- [問題文 A]: 絶対評価に関する文章を、一字も変えずにすべて出力してください。

- [文書抜粋]:
____________________
絶対評価について、文科省の調査(平成15年)によると、7割以上の中学教員が「入試にそぐわなくなった」「教員の評価活動が複雑になり余裕がなくなった」と感じている。
文科省では、小学校で23年度、中学で24年度から完全実施される新学習指導要領に合わせる形で見直しをはかる考えだが、議論百出が予想される。
愛知県内で学習塾を経営する教育コンサルタントの伊藤敏雄氏は、絶対評価について「テストが軽視され、仮に0点でも授業態度が良ければ『2』がつき、事実上『1』がない4段階評価に変わった。評価基準があいまいで教員の主観が入り、成績と学力が比例しなくなった。生徒の頑張り度合いと成績は分けて評価すべきだ」と話す。
____________________
- [提供エントリ]:

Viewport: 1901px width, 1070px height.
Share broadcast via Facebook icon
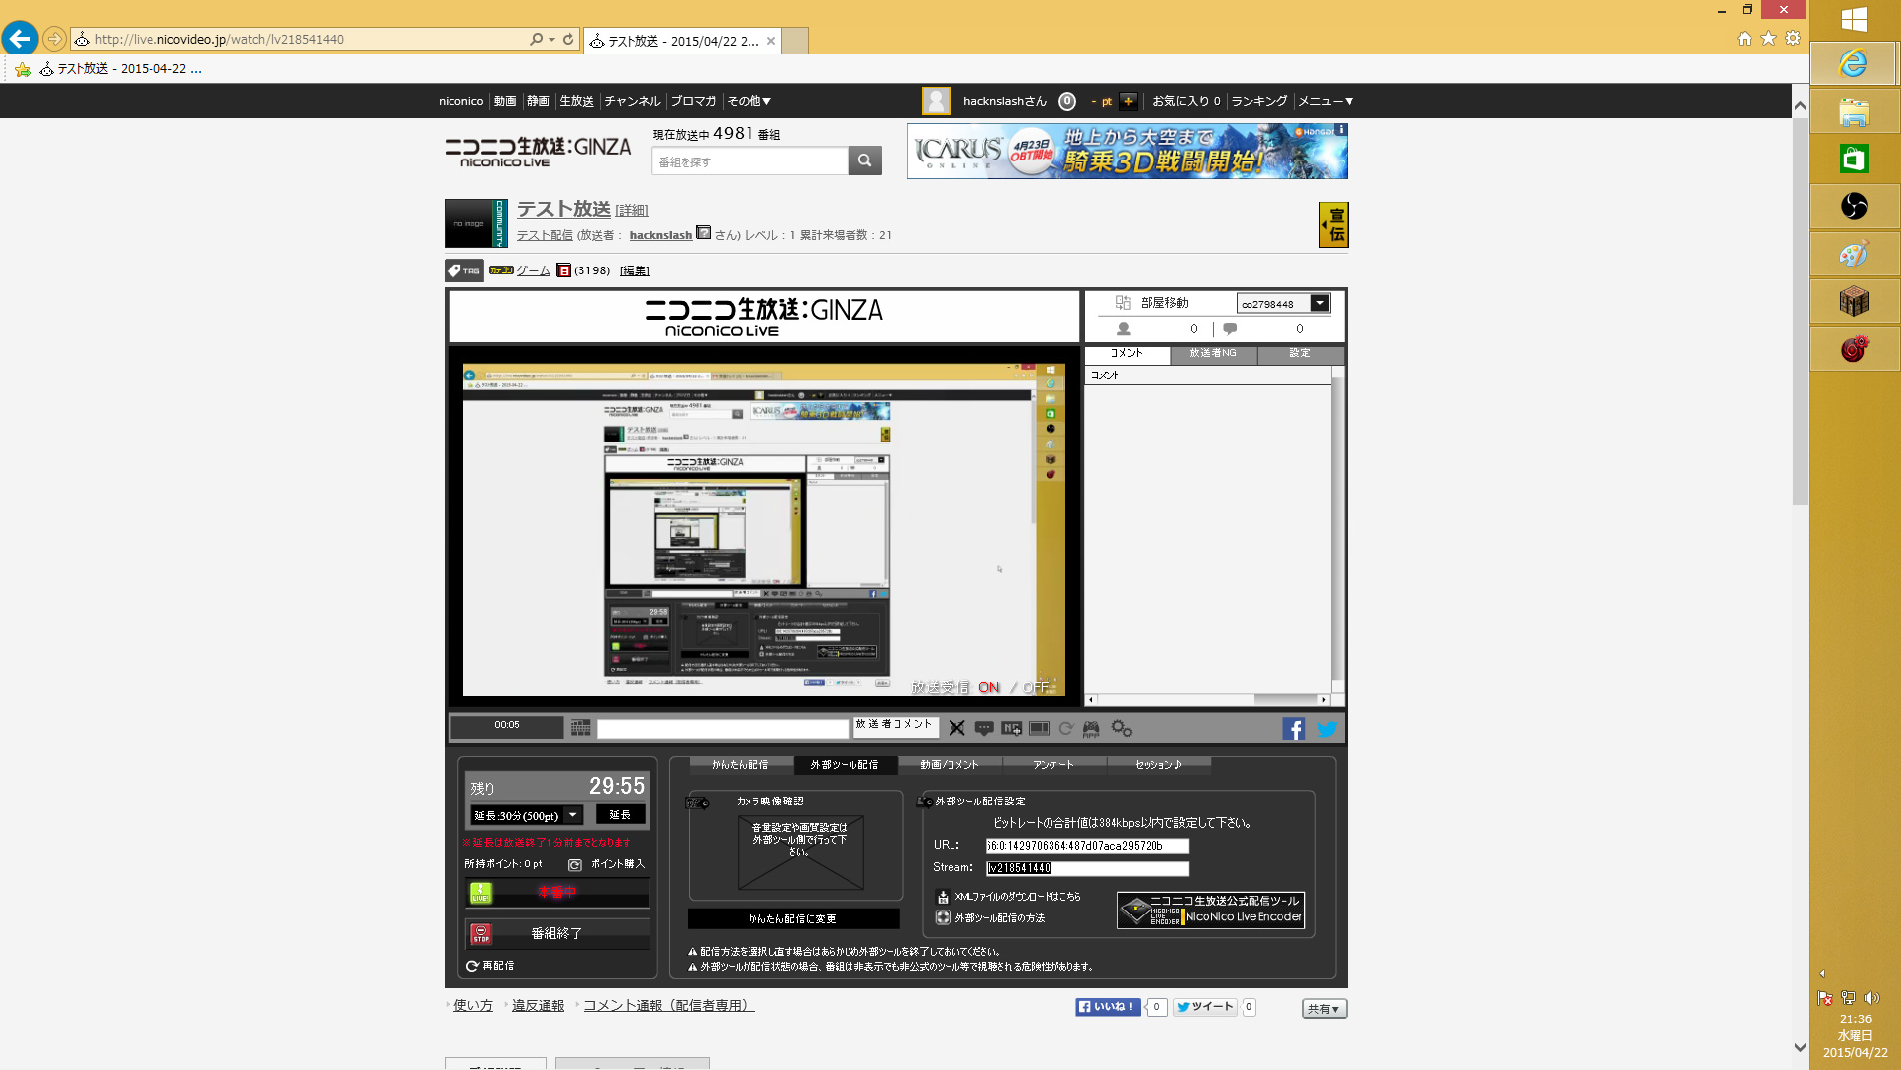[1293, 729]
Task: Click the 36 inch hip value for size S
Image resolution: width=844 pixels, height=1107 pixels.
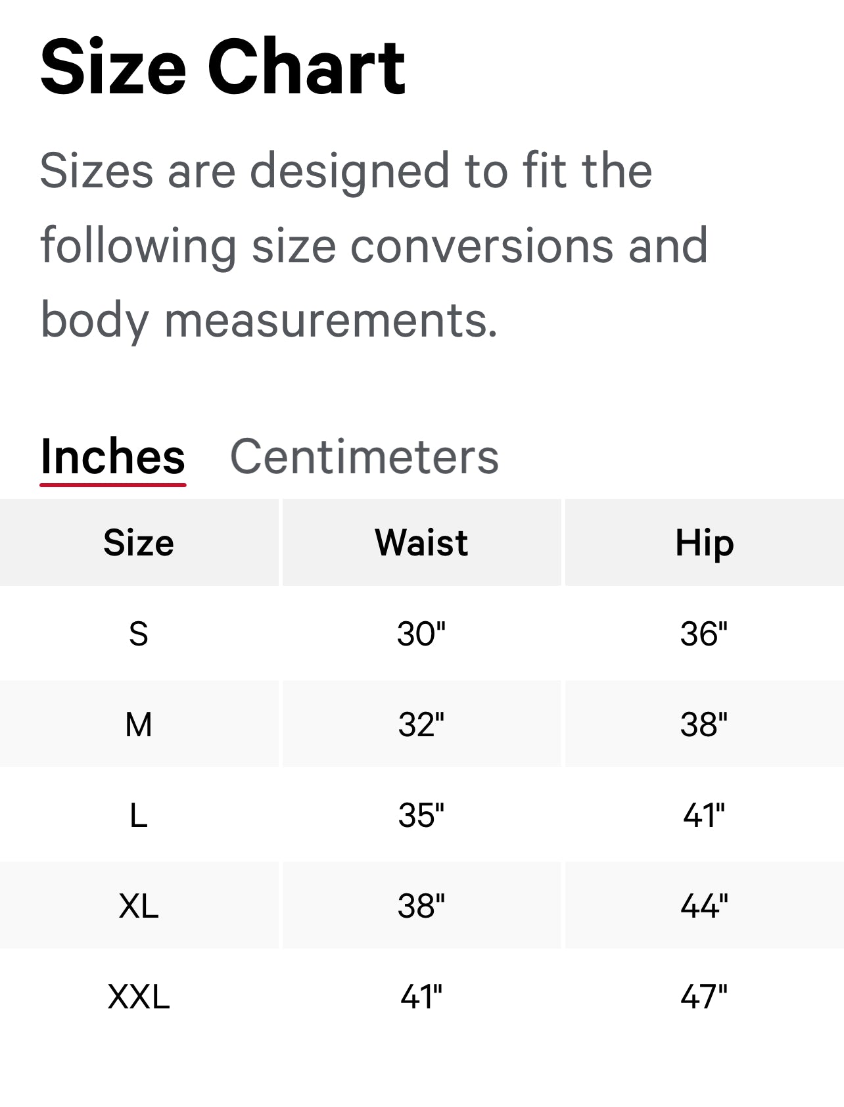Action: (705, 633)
____________________
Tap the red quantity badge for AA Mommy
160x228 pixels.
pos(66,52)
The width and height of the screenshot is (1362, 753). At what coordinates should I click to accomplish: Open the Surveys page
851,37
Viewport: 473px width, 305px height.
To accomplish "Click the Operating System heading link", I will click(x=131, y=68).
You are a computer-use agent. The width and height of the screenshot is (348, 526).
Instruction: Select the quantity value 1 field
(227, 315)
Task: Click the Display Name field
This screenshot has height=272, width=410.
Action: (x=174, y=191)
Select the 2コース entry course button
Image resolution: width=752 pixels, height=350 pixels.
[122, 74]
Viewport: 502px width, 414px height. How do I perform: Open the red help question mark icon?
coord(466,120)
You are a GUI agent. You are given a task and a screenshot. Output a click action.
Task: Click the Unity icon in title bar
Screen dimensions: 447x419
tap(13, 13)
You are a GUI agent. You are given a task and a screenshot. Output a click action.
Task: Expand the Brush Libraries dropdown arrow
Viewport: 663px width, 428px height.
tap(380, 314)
____________________
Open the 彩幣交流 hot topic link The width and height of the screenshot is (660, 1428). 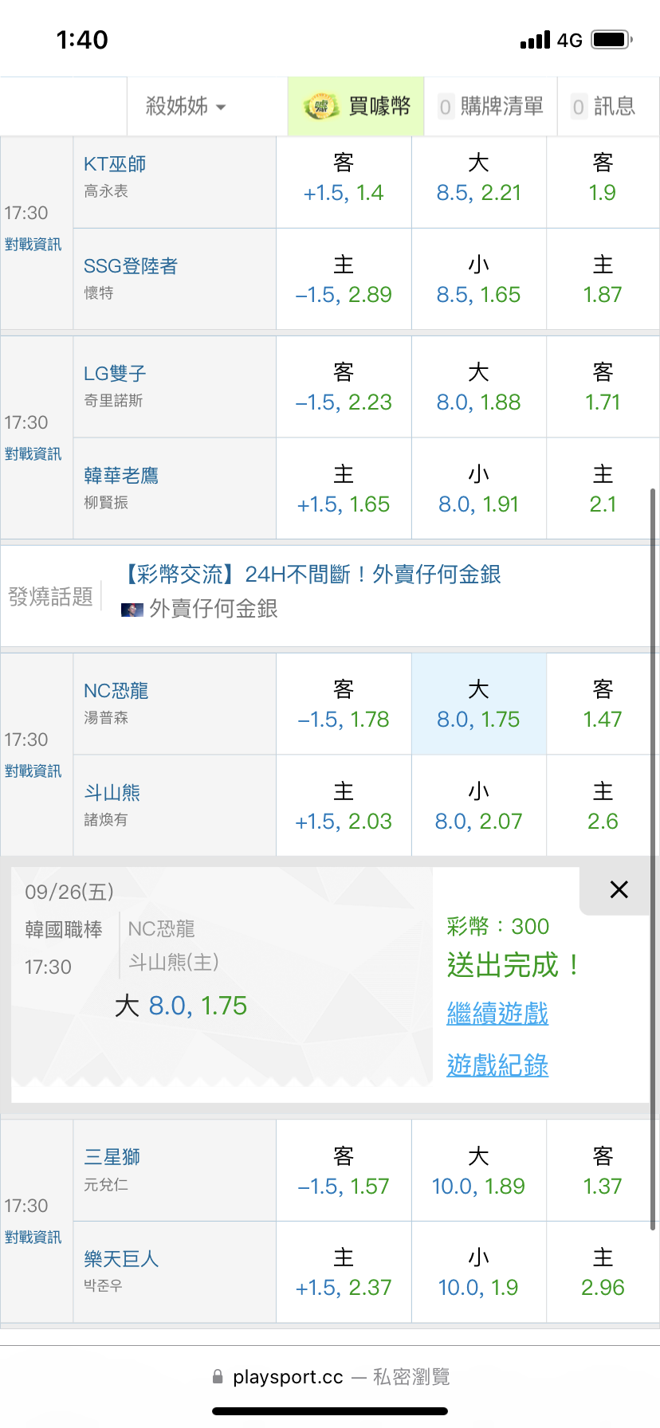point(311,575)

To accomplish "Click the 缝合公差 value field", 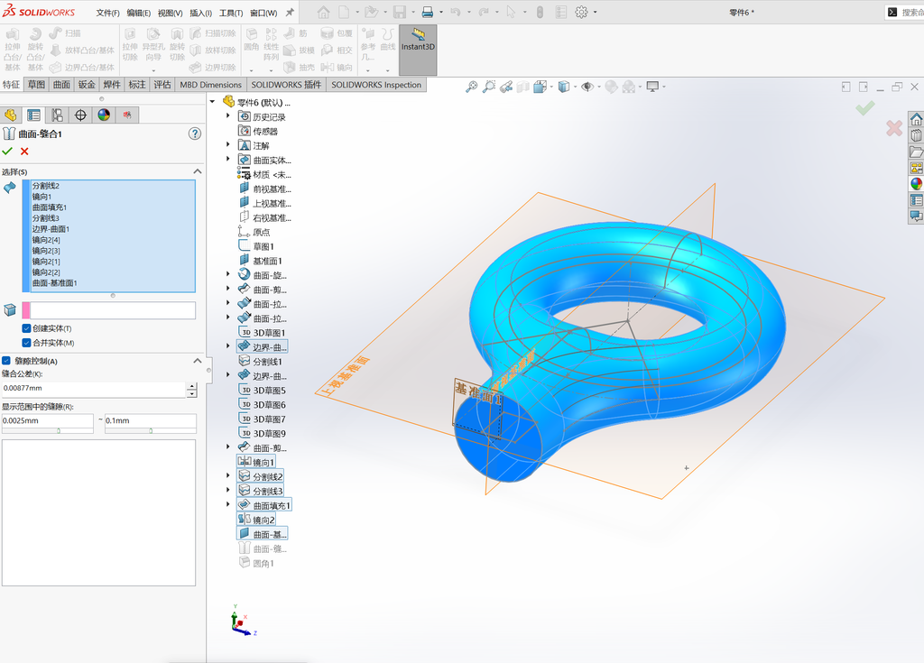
____________________
- [問題文 B]: エントリのうち、「Viewport: 502px width, 414px」を含む行から「tap(380, 314)」を含む行まで(両端の行を含む)を、指示の部分も含めて書き直し、解答の座標の数値をそれぞれ -91 ずらすこと。この範囲以外の行は出さない。

- [解答全文 A]:
絶対評価について、文科省の調査(平成15年)によると、7割以上の中学教員が「入試にそぐわなくなった」「教員の評価活動が複雑になり余裕がなくなった」と感じている。
文科省では、小学校で23年度、中学で24年度から完全実施される新学習指導要領に合わせる形で見直しをはかる考えだが、議論百出が予想される。
愛知県内で学習塾を経営する教育コンサルタントの伊藤敏雄氏は、絶対評価について「テストが軽視され、仮に0点でも授業態度が良ければ『2』がつき、事実上『1』がない4段階評価に変わった。評価基準があいまいで教員の主観が入り、成績と学力が比例しなくなった。生徒の頑張り度合いと成績は分けて評価すべきだ」と話す。

- [解答全文 B]:
Viewport: 502px width, 414px height. How do I perform: Open the red help question mark icon?
coord(375,29)
You are a GUI agent. You are given a task and a screenshot. Output a click action.
Task: Click the Unity icon in title bar
Screen dimensions: 447x419
tap(-78, -78)
You are a GUI agent. You are given a task and a screenshot. Output a click action.
Task: Expand the Brush Libraries dropdown arrow
Viewport: 663px width, 428px height.
tap(289, 223)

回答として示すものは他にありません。